Amy Neffs Debütroman »Warte auf mich am Meer« ist eine Liebeserklärung an die Stadt am Meer, in der ihre Familie seit den frühen 1900er Jahren die Sommer verbrachte. Ihr Roman erscheint in den USA und Kanada bei Park Row und in UK bei Bloomsbury und wurde in 19 Sprachen übersetzt. Sie und ihr Mann leben mit ihren beiden Söhnen in Connecticut. Mehr Informationen unter amyneff.com.
Eins
Evelyn
Juni 2001
Josephs Worte lauern schon im Hintergrund und warten nur darauf, ausgesprochen zu werden. Ich greife nach seiner Hand und lasse mich von dieser Landkarte aus Schwielen beruhigen, die sich schützend über meine legt. Seine Nagelhäute haben Schmutzränder vom Einpflanzen der Blumenzwiebeln am Nachmittag, und meine Finger zittern in seinem Griff. Wo sich unsere Handflächen berühren, bildet sich ein leichter Schweißfilm.
Gegenüber von uns auf dem durchgesessenen Sofa sitzen unsere Kinder. Sie sind mucksmäuschenstill. Die beiden Lampen, die neben uns stehen, verbreiten einen warmen Lichtschein. Joseph hat sie angemacht, als es langsam dunkel wurde. Durch die Fenster fällt das Mondlicht glänzend auf die beiden Flügel im Arbeitszimmer und wird von den elfenbeinfarbenen Tasten reflektiert. Die Fenster sind offen und lassen die Nacht herein, die gekommen ist, während wir hier zusammensaßen. Trotzdem ist es stickig und außergewöhnlich heiß für einen Frühsommertag in Connecticut. Abgesehen vom Deckenventilator über uns und dem sanften Rauschen der Wellen am Bernard Beach, ist es still.

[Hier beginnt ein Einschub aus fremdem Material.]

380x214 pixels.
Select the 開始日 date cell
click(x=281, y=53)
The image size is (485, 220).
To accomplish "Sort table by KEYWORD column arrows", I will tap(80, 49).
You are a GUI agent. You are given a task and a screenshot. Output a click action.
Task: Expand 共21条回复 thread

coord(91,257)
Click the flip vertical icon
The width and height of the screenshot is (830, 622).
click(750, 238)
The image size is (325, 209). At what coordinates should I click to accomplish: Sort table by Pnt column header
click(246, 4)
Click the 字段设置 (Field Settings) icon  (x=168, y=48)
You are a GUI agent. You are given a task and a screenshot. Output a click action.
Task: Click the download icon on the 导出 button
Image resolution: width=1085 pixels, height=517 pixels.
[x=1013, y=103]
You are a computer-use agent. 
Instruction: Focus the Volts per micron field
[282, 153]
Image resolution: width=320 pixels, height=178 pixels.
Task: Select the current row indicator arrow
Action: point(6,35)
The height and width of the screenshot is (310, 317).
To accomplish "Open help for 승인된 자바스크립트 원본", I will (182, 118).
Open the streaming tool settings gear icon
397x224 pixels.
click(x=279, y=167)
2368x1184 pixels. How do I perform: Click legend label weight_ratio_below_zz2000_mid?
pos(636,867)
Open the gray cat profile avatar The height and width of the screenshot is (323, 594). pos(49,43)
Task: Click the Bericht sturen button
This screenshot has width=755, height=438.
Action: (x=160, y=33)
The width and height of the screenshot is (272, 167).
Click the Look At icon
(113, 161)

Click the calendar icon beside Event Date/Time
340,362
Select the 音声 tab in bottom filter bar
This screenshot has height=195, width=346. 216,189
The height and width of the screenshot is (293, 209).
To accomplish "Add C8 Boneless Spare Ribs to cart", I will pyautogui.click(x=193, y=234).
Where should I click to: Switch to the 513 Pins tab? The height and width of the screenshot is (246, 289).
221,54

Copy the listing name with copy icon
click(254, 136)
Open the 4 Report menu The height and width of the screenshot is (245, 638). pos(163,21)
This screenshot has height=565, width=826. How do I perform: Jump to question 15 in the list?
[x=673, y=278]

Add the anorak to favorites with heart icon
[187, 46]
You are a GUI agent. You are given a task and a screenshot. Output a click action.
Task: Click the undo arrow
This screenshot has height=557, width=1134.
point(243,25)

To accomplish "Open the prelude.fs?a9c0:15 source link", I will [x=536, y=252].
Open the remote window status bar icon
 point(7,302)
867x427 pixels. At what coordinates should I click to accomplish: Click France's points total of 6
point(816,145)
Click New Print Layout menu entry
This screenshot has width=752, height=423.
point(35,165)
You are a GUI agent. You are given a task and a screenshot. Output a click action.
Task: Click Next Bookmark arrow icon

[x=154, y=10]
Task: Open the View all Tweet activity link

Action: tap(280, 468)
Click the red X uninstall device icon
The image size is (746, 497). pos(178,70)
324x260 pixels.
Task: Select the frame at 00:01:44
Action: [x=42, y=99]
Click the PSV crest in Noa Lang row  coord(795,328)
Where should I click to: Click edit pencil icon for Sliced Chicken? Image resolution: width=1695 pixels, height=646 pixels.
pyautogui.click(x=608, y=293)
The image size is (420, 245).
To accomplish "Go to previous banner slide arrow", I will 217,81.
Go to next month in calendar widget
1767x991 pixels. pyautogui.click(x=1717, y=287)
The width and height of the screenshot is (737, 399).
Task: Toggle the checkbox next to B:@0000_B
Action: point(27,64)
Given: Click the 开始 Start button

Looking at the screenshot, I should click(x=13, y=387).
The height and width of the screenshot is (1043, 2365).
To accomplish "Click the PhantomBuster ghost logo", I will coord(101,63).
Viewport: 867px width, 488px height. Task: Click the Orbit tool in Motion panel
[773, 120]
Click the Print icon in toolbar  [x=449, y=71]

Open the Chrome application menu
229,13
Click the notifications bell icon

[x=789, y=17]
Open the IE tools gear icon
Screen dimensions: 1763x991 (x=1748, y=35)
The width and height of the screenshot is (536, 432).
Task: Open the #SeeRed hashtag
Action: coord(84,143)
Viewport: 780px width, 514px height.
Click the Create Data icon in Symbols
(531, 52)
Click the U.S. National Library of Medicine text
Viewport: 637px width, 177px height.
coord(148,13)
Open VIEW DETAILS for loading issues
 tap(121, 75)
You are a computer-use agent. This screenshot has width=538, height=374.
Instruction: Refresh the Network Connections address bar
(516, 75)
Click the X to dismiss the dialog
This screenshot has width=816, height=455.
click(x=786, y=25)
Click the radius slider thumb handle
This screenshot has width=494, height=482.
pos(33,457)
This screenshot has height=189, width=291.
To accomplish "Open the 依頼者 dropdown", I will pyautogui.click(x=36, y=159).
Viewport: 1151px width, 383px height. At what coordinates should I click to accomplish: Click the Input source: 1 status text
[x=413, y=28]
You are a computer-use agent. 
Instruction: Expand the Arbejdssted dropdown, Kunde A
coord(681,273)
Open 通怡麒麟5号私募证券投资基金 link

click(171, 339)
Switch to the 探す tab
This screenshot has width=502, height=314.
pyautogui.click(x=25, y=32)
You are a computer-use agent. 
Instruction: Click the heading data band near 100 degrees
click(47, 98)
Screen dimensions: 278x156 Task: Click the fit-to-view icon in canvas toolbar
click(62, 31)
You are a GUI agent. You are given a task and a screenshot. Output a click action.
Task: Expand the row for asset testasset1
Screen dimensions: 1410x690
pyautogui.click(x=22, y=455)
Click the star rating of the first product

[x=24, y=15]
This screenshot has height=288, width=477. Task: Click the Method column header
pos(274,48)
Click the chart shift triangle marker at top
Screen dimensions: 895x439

Als unsere Kinder klein waren und wir noch im Oyster Shell Inn wohnten, versteckte sich der Beistelltisch unter halb fertigen Puzzles mit Motiven von Leuchttürmen in New England. Heute Abend verschwindet er fast unter einer Häppchenplatte mit Käsewürfeln, die allmählich glänzen und weich werden, ein paar Stängeln, von denen die Trauben gezupft wurden, und ein paar einsamen Crackern. Joseph hatte gesagt, ich solle mir die Mühe sparen – aber Thomas war doch extra aus Manhattan gekommen, und wir hatten ihn seit Weihnachten nicht mehr gesehen. Der seltene Besuch unseres Sohnes lieferte mir einen Vorwand, zu diesem neuen Wein- und Käsegeschäft in der Stadt zu gehen. Es liegt gegenüber von Vic’s Sandwiches, das es schon gab, als unsere Enkel klein waren und Joseph sie mit Dollarscheinen losschickte, damit sie in Wachspapier gewickelte Sandwiches für unser Mittagessen am Strand holten. Joseph hatte versucht, es mir auszureden, aber ich finde mich schon noch zurecht, obwohl ich mich langsamer bewege als früher.
Niemand spricht, alle warten darauf, dass Joseph seine unheilvolle Einleitung fortsetzt, den Grund für diese Familienversammlung. Wir müssen etwas Wichtiges mit euch dreien besprechen.
Violet, das Nesthäkchen der Familie, inzwischen eine erwachsene Frau mit Mann und vier eigenen Kindern, sitzt zwischen ihrem Bruder und ihrer Schwester auf dem abgewetzten Sofa. Ich habe es eigenhändig neu gepolstert, als die Kinder aus dem Haus waren und das Inn geschlossen hatte, obwohl es sich nicht vermeiden ließ, dass unsere Enkel neue Flecken darauf hinterließen und die Polsterung in der Mitte der Kissen mit der Zeit wieder weich wurde.
Unsere Kinder sind hier im Oyster Shell Inn groß geworden. Genauso wie ich, auf eine gewisse Art zumindest. Mein Bruder Tommy, Joseph und ich waren hier für viele Jahre unzertrennlich und platzten ständig durch die Fliegengittertür herein, bis uns Josephs Mutter unter Schürzengewedel und Gelächter auf die Veranda vor dem Haus scheuchte, bevor wir die Gäste stören konnten.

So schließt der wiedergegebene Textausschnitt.